## TEXTO FUENTE

---

Porque es como la feroz corriente del río crecido, que arrastra rocas, sedimentos, plantas, peces, todo lo que encuentra a su paso y puede ser llevado. Es posible diagnosticarlo como un momento destructivo, pero también se puede reconocer en él la oportunidad para ejercer cambios constructivos. Comenzar sobre las ruinas, romper con esquemas perimidos, descargar mochilas tóxicas, dejar de lado hábitos que mortifican y parecieran petrificados.
La crisis suele traer oportunidades, y los astutos comerciantes lo saben; no porque se aprovechen de la debilidad ajena, sino por las nuevas condiciones que el trastorno conlleva.
Es por tanto, un momento de dolor, pero también de renacimiento.
Es una chance de vida, aunque los escombros aplasten vidas que se apagaron.
Es la semilla que se pudre dentro del suelo para que se abra paso la planta espléndida.
Pero el tiempo “mágico” de la crisis no necesariamente produce la trasmutación estupenda.
El cambio favorable muchas veces queda abortado.
Por el contrario, como resultado de la crisis existen aquellos que se aferran a su celdita mental, y hasta la estrechan y comprimen aún más. Atontados, atormentados y temerosos de explorar lo que hay un paso más allá, se regresan a la oscuridad que les brinda cierto placer escabroso, cierta conformidad que sabe a hambre y sufrimiento. Pero, es un mal conocido.

---

## TAREA A
De acuerdo con el texto fuente, ¿por qué la crisis suele traer oportunidades que los comerciantes astutos saben ver? Responde en una a tres oraciones.
## TAREA B
Traduce al inglés esta oración del texto fuente: "Es la semilla que se pudre dentro del suelo para que se abra paso la planta espléndida."
## TAREA C
Indica si cada afirmación concuerda con el texto fuente. Contesta sí o no y cita las palabras exactas que lo deciden.
(i) El tiempo de la crisis siempre produce una transformación favorable.
(ii) La crisis es un momento de dolor y también de renacimiento.
(iii) Como resultado de la crisis, algunos se aferran a su celdita mental.
Los datos no guardan relación con el texto fuente.

---

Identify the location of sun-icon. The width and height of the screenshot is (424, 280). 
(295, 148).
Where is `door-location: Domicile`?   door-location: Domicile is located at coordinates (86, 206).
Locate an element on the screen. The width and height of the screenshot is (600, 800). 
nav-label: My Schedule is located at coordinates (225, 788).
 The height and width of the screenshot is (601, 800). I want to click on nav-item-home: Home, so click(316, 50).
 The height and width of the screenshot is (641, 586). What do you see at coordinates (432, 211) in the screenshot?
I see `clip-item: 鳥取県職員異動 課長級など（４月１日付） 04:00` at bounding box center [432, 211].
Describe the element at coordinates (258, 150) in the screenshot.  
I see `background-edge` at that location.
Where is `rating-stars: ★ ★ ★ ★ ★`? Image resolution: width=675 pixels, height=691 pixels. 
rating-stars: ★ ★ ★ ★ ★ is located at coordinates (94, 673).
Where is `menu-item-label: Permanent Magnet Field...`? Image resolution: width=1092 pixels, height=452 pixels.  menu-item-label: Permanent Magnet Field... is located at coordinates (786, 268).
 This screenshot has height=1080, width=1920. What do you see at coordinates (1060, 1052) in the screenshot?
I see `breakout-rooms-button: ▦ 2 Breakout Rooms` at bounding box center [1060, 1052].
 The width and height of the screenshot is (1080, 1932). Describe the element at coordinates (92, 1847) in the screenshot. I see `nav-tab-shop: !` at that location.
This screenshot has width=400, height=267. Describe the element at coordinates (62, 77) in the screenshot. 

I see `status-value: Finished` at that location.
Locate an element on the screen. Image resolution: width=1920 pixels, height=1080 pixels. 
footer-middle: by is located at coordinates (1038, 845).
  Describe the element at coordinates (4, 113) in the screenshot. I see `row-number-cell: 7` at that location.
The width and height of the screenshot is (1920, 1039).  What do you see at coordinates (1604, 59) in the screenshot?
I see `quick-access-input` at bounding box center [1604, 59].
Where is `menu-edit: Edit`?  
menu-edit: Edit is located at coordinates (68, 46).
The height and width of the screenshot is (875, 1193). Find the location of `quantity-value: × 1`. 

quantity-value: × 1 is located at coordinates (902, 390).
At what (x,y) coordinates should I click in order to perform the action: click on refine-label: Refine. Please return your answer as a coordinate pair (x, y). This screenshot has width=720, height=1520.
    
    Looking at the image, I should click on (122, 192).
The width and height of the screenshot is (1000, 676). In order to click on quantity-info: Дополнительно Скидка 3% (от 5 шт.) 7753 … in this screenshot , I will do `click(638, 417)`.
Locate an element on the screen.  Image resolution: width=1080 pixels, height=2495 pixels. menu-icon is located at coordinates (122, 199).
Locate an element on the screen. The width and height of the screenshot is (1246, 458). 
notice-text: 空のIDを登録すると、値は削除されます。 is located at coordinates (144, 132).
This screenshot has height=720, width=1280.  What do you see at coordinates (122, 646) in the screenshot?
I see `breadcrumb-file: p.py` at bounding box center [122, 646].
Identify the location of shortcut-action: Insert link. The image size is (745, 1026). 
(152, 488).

---

## RESPUESTA A
Según el texto fuente, no es porque los comerciantes se aprovechen de la debilidad ajena. Es por las nuevas condiciones que el trastorno conlleva.

## RESPUESTA B
It is the seed that rots within the soil so that the splendid plant may make its way through.

## RESPUESTA C
(i) No: "el tiempo “mágico” de la crisis no necesariamente produce la trasmutación estupenda".
(ii) Sí: "Es por tanto, un momento de dolor, pero también de renacimiento."
(iii) Sí: "como resultado de la crisis existen aquellos que se aferran a su celdita mental".